(Collected data entries)
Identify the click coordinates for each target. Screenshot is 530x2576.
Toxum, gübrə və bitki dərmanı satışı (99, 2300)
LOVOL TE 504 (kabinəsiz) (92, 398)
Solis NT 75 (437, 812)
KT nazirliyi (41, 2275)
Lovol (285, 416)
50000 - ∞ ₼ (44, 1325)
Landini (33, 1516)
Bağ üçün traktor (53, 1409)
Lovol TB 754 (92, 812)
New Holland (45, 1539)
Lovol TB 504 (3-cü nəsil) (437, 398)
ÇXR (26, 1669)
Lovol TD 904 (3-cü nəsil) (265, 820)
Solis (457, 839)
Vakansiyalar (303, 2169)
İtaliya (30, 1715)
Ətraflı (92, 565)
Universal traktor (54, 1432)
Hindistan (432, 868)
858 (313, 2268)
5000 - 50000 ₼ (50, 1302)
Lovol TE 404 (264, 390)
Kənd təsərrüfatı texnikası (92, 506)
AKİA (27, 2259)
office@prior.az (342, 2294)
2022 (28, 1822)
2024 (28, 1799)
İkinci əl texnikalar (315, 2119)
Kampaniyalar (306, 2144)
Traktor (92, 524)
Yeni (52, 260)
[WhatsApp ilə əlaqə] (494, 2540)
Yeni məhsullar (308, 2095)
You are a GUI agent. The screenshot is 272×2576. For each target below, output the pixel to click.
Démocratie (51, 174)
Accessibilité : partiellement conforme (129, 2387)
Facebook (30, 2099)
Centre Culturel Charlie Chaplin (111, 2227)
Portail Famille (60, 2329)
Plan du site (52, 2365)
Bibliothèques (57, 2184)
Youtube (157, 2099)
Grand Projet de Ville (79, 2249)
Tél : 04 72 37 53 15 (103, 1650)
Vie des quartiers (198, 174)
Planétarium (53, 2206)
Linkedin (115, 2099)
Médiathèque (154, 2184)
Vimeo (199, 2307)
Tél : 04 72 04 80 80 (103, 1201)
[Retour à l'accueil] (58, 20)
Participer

**What to work on:** From the line holding "Lovol TB 504 (3-cü nəsil) (437, 398)" to the line holding "Vie des quartiers (198, 174)", inclusive, restate each line above exactly as written.

**Answer:**
Lovol TB 504 (3-cü nəsil) (437, 398)
ÇXR (26, 1669)
Lovol TD 904 (3-cü nəsil) (265, 820)
Solis (457, 839)
Vakansiyalar (303, 2169)
İtaliya (30, 1715)
Ətraflı (92, 565)
Universal traktor (54, 1432)
Hindistan (432, 868)
858 (313, 2268)
5000 - 50000 ₼ (50, 1302)
Lovol TE 404 (264, 390)
Kənd təsərrüfatı texnikası (92, 506)
AKİA (27, 2259)
office@prior.az (342, 2294)
2022 (28, 1822)
2024 (28, 1799)
İkinci əl texnikalar (315, 2119)
Kampaniyalar (306, 2144)
Traktor (92, 524)
Yeni (52, 260)
[WhatsApp ilə əlaqə] (494, 2540)
Yeni məhsullar (308, 2095)
You are a GUI agent. The screenshot is 272×2576. For each target below, output the pixel to click.
Démocratie (51, 174)
Accessibilité : partiellement conforme (129, 2387)
Facebook (30, 2099)
Centre Culturel Charlie Chaplin (111, 2227)
Portail Famille (60, 2329)
Plan du site (52, 2365)
Bibliothèques (57, 2184)
Youtube (157, 2099)
Grand Projet de Ville (79, 2249)
Tél : 04 72 37 53 15 (103, 1650)
Vie des quartiers (198, 174)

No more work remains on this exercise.